Ketika kesadaranku kembali, ruangan itu kosong. Hanya meja tua berdebu, kursi reyot, dan tirai lusuh yang berayun pelan. Namun di sudut ruangan ada sebuah foto keluarga. Wajah mereka sama seperti yang kulihat hari ini. Senyum mereka di foto terasa tegang, matanya seperti menyimpan sesuatu yang tak pernah terucap. Bingkai foto itu tampak baru, kilau kacanya memantulkan cahaya redup dari lampu gantung yang nyaris padam.

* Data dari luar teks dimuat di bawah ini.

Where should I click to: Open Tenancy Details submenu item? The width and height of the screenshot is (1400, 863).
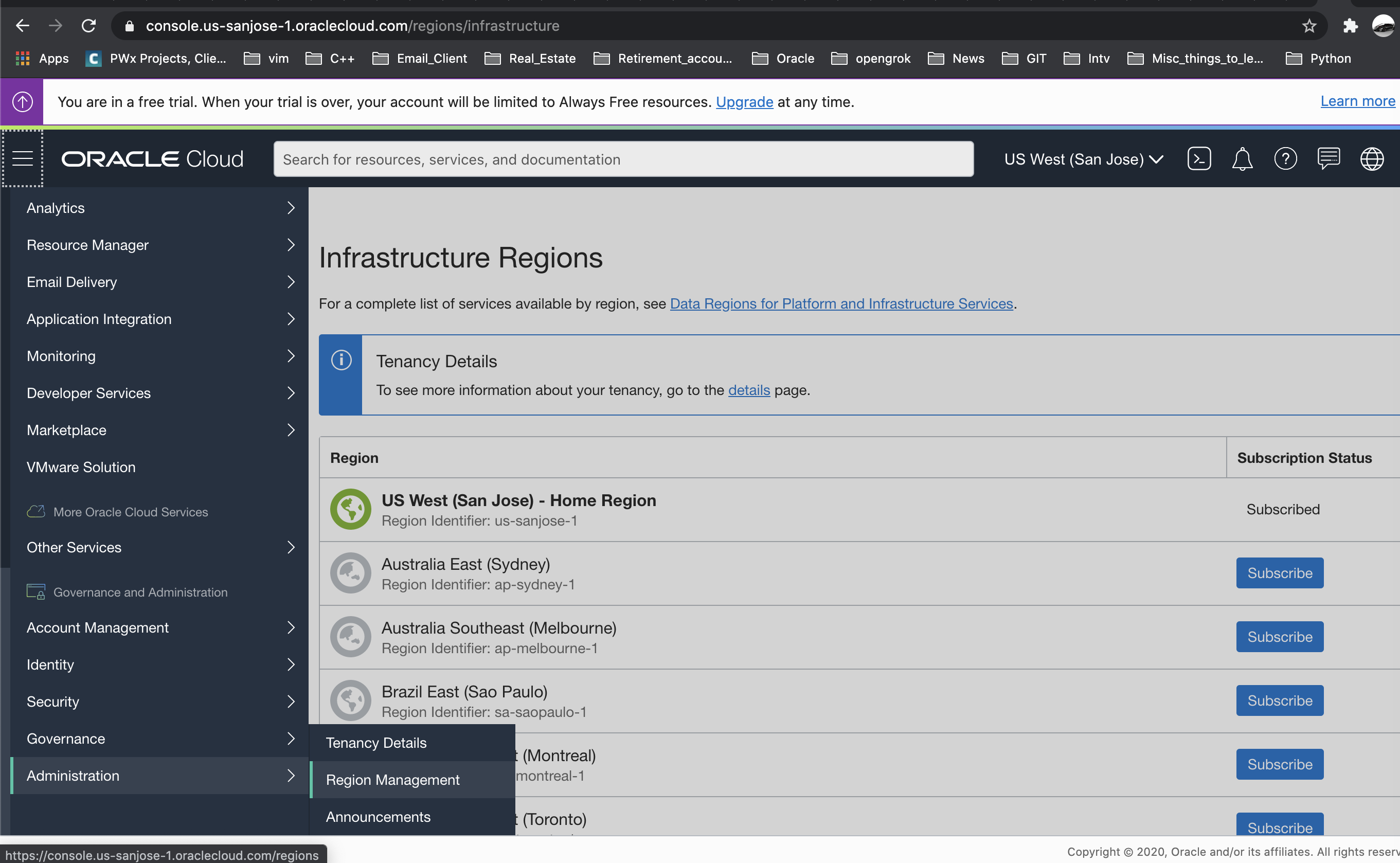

Aku mencoba menyentuh bingkai itu, tetapi jemariku tidak pernah benar-benar merasakan permukaannya. Seolah ada lapisan tipis yang menahan, membatasi dunia kami. Saat kuturunkan bingkai itu, mataku terarah ke jendela. Di luar, keluarga itu berdiri di halaman. Kabut menggulung di sekitar kaki mereka. Si anak melambaikan tangan pelan dengan senyum yang sulit kuartikan, lalu sosok mereka memudar bersama kabut yang menelan seluruh halaman.

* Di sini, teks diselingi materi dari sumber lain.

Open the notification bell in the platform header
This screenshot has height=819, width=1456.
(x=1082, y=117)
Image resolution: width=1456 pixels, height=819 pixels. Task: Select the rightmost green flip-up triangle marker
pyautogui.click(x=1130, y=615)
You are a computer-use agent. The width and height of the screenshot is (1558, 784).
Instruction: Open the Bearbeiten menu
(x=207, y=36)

Kabut itu terus merayap masuk melalui celah pintu dan jendela, menyelimuti setiap sudut ruangan. Udara yang sebelumnya dingin kini perlahan menjadi ringan. Ada rasa lega yang merembes dari dalam dadaku, seolah beban yang selama ini menahanku mulai terangkat. Langkah-langkah tak kasat mata yang selama ini mengikuti kini terdengar semakin jauh. Bisik-bisik samar itu memudar, berganti dengan keheningan yang damai.
Aku berjalan menyusuri koridor kembali, melewati lukisan-lukisan itu lagi. Kali ini tatapan mereka tidak lagi mengikutiku, hanya kosong seperti potret tua yang sudah kehilangan cerita. Namun, setiap langkah terasa membawa aku menjauh dari sesuatu yang selama ini menahanku di sini. Setiap suara lantai berderit kini terdengar seperti perpisahan kecil.

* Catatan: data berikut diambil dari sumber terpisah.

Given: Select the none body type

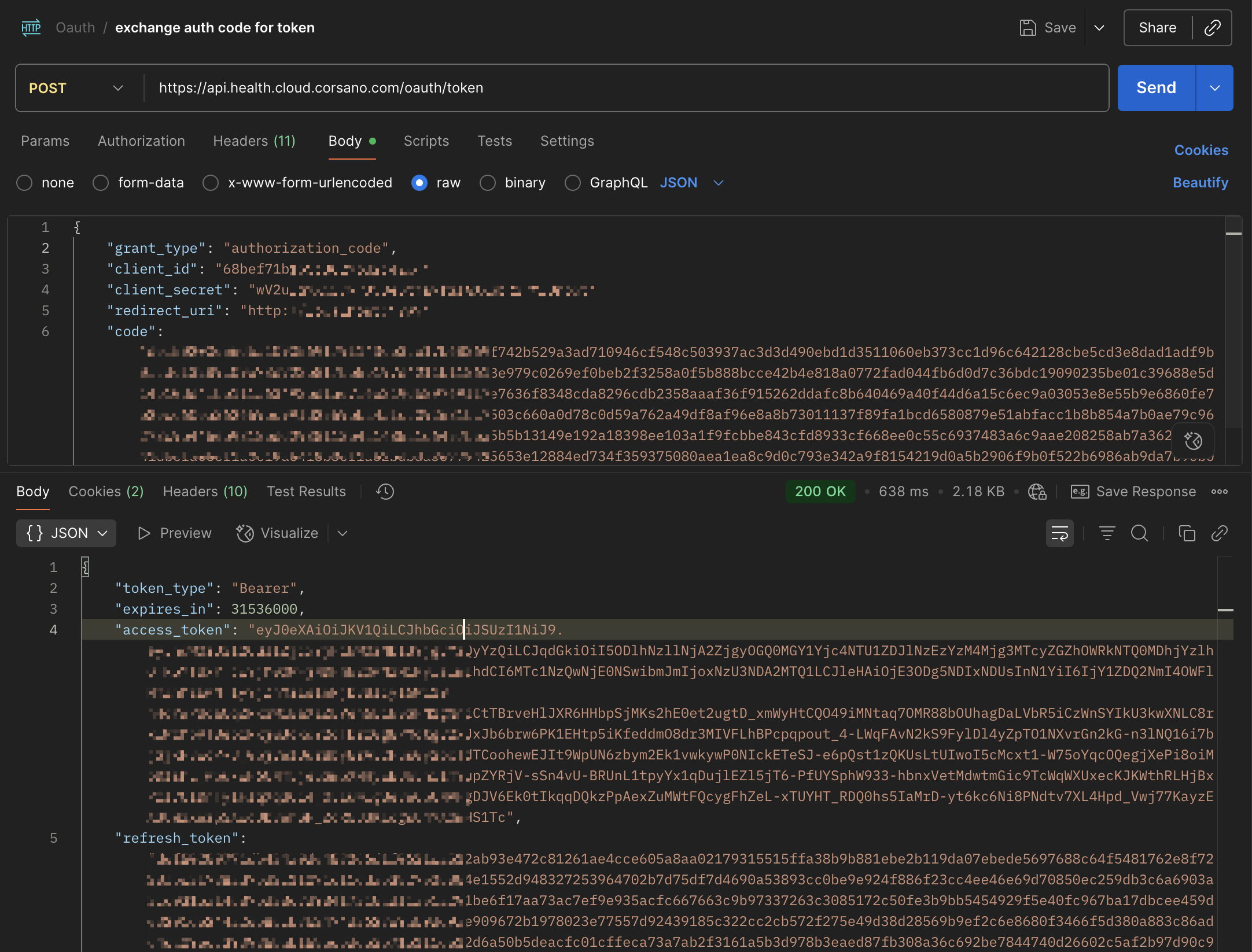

Di ruang tengah, jam tua di dinding berdetak pelan. Suaranya begitu nyata, seperti penanda bahwa waktu mulai kembali berjalan. Aku tidak ingat kapan terakhir kali mendengarnya berdetak. Lampu gantung di atas kepalaku bergoyang ringan, menebarkan cahaya kekuningan yang menenangkan. Di meja, secangkir teh tergeletak, uapnya masih mengepul tipis. Aku tidak ingat membuatnya. Aroma tehnya manis, menenangkan, seperti undangan untuk tinggal lebih lama, tapi ada sesuatu di dalam diriku yang tahu aku harus pergi.
Aku duduk di kursi, menatap uap itu hingga perlahan menghilang. Dari sudut mata, aku melihat pintu depan yang biasanya terkunci kini sedikit terbuka. Udara malam menyusup masuk. Langkahku terhenti di ambang pintu. Di luar, kabut masih bergulung, namun kini seperti membentuk jalan setapak yang memanjang jauh ke depan. Di ujung jalan itu, sebuah cahaya hangat menunggu.